One of McCutcheon’s non-Wright State students became lead guitarist for Megadeth, a heavy metal band from Los Angeles. “He toured with them for two years because his technique was so clean that he won the audition,” McCutcheon said. Another of his students, who studied with him as a child at Wright State, is now president of the Guitar Foundation of America.
McCutcheon is widely known as “The Guitar Man,” a nickname he got from young students when he would go into the schools to share his love of the guitar and music.
“I take lots of different guitars into the schools to entertain the kids and teach them about all of these different instruments — the steel string guitar, the classical guitar, the 12-string guitar, the electric guitar, the banjo, the mandolin, the lute, the ukulele and the charango from South America and the balalaika from Russia,” he said. “I can demonstrate them and I can talk about them in a way that the kids remember.”
He won a Parents’ Choice Foundation Silver Award for his album “A Day with the Guitar Man.”

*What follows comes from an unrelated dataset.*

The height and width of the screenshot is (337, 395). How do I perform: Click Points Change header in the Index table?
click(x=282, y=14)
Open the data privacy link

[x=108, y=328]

“The premise of the CD was that from the time I wake up until the time I go to sleep at night, it’s all music and guitar,” he said.
McCutcheon can be heard weekends on Dayton Public Radio’s “The Intimate Guitar,” which he has produced since 1986. The pre-recorded, 60-minute show, which is also heard on Wright State’s WWSU, showcases artists from around the world, mostly classical guitarists.
“It’s my chance to affirm their work,” he said. “They’re pouring their life and their energy into this challenging instrument.”
McCutcheon also reviews records for Soundboard, the journal of the Guitar Foundation of America, and serves as guitar adviser to the National Federation of Music Clubs. He is past president of the Dayton Classical Guitar Society and directed concerts at the Dayton Art Institute for eight years.
Along the way, McCutcheon played guitar at the Peasant Stock Restaurant for 21 years. That’s three nights a week for a total of 3,000 nights. He has also performed all over Ohio as well as in England and Russia.
In 1991, McCutcheon was the first recipient of the Wright State School of Music‘s Distinguished Alumni Award for his achievements as a musician, music teacher and arts advocate. He also received the Graduate School‘s 1992 Outstanding Alumni Award.
McCutcheon has given back to Wright State by helping create the Jim McCutcheon Guitar Scholarship and by coordinating the Tárrega Fund. Named after a Spanish composer and classical guitarist, the fund sends each Wright State guitar major to a national conference at least once and brings artists for concerts and master classes to campus.